Pourquoi nous ne demandons pas la prime d’excellence scientifique
le 22 mars 2012
Emulation oui, concurrence stupide et prime d’excellence non. C’est le message d’un groupe de huit jeunes scientifiques, recrutés au Cnrs depuis peu. Ce texte est paru le 19 mars sur le site Sciences2 -
Les réformes en cours du système de recherche français sont inquiétantes, en particulier dans leur logique de mise en concurrence des institutions et des personnes. La décision d’attribuer chaque année une "prime d’excellence scientifique" (PES) à un faible pourcentage des chercheurs CNRS en est symptomatique.
Nous pensons en effet que la logique sous-jacente à ce type de rémunération est contraire aux principes de la recherche scientifique qui nécessite en permanence un travail collaboratif, une mise en commun des compétences, un partage des résultats obtenus. La valorisation de l’excellence individuelle, au contraire, incite à travailler seul, entouré "d’inférieurs hiérarchiques précaires" (stagiaires, thésards, postdoctorants) avec qui on ne risque pas de partager le crédit des découvertes auxquelles ils contribuent. Cette logique introduit le réflexe du "moi d’abord" là où l’intérêt collectif devrait prévaloir.
En pratique, la PES est rejetée par la communauté des chercheurs. Les 600 primes offertes pour les 12000 chercheurs CNRS correspondent à 20 candidatures par prime. Au final, on comptait en 2010 deux à trois candidats par prime ; la sélection s’est donc faite principalement sur le choix de se présenter et non sur l’excellence des dossiers.
De nombreux scientifiques reconnus se sont prononcés contre cette prime ; on leur a reproché un manque de modernité, le refus d’une gestion managériale de la recherche qui représenterait un futur idéal. Récemment recruté-e-s au CNRS, ayant souvent passé plusieurs années à l’étranger et observé les conséquences au sein des laboratoires d’une individualisation très forte, nous trouvons au contraire les valeurs de collaboration et de refus de la compétition individuelle résolument modernes, et joignons donc nos voix aux critiques de nos pairs.
Il existe un réel problème de sous-valorisation des carrières scientifiques en France (à BAC+8 et plusieurs années d’expérience professionnelle, notre salaire brut est d’environ 2500 euros/mois) qui rend la PES financièrement attractive (14000 euros sur 4 ans). Toutefois, nous refusons la logique de démission qui consiste à accepter un fonctionnement qu’intellectuellement on réprouve mais auquel finalement on s’adapte.

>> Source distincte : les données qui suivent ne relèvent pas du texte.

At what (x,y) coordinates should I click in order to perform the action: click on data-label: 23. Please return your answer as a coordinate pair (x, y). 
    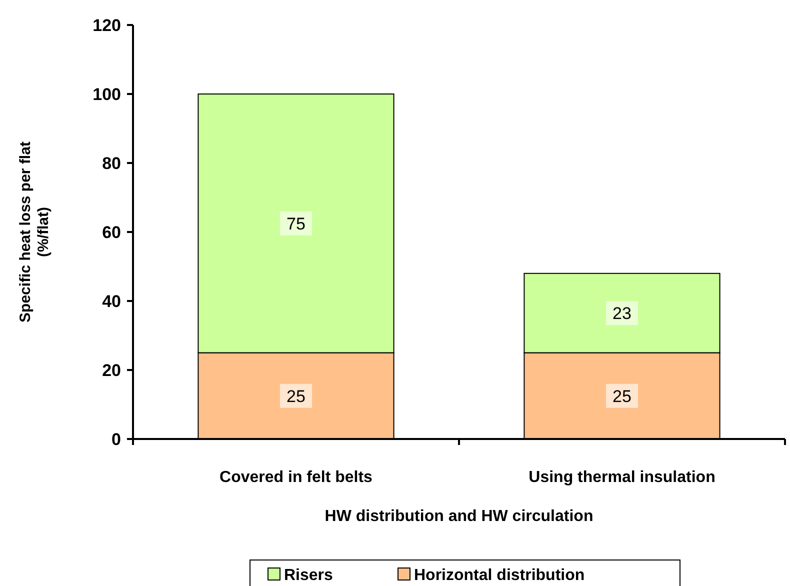
    Looking at the image, I should click on (622, 314).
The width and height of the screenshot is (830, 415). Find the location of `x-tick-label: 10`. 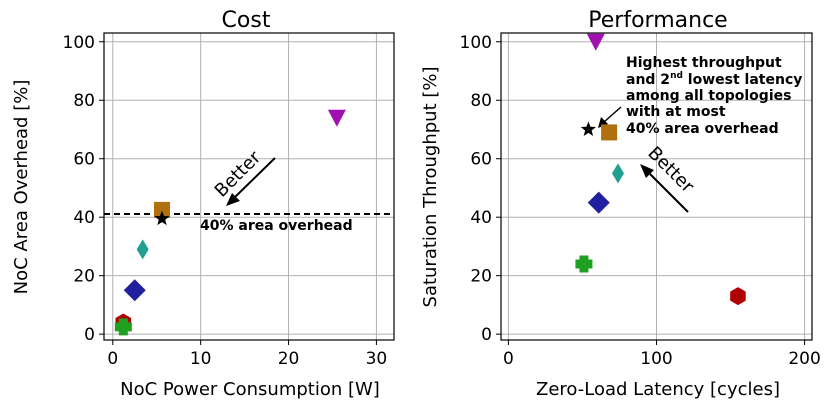

x-tick-label: 10 is located at coordinates (201, 359).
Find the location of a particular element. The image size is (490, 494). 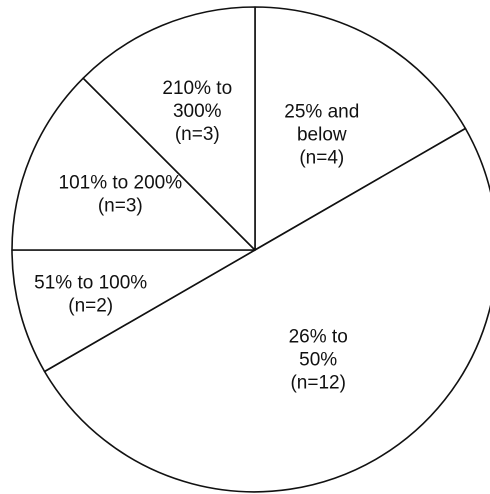

pie-slice-label-line: (n=4) is located at coordinates (322, 158).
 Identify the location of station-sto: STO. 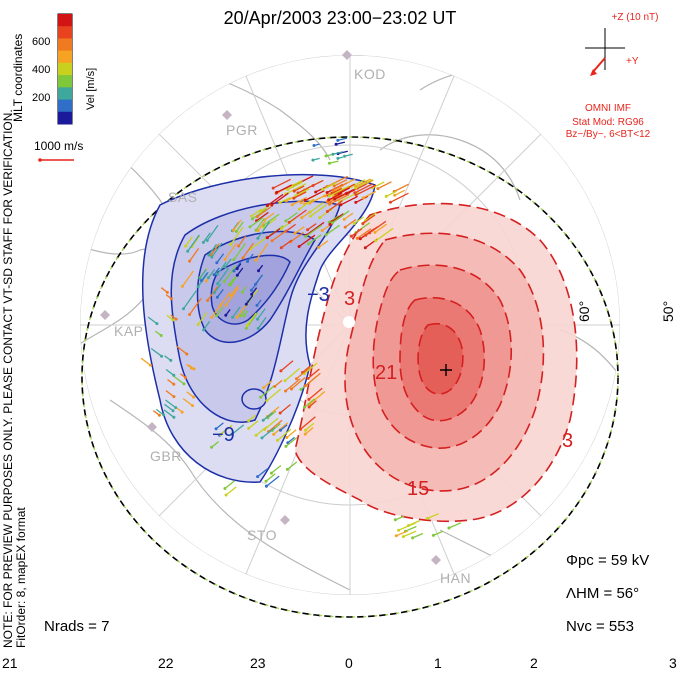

La prime d’excellence scientifique n’est pas un détail, c’est un symbole ; sa logique est contraire aux fondements de notre métier, sa mise en place un échec. Créer des postes, augmenter le nombre de promotions ou revaloriser les carrières seraient des utilisations socialement plus utiles de cet argent public. »
Michael Berhanu (Chercheur au CNRS), Hélène Berthoumieux (Chercheuse au CNRS), Wiebke Drenkhan (Chercheuse au CNRS), Fabien Montel (Chercheur au CNRS), Valentin Leroy (Chercheur au CNRS) Guillemin Rodary (Chercheur au CNRS), Julien Tailleur (Chercheur au CNRS), Paolo Visco (Chercheur au CNRS).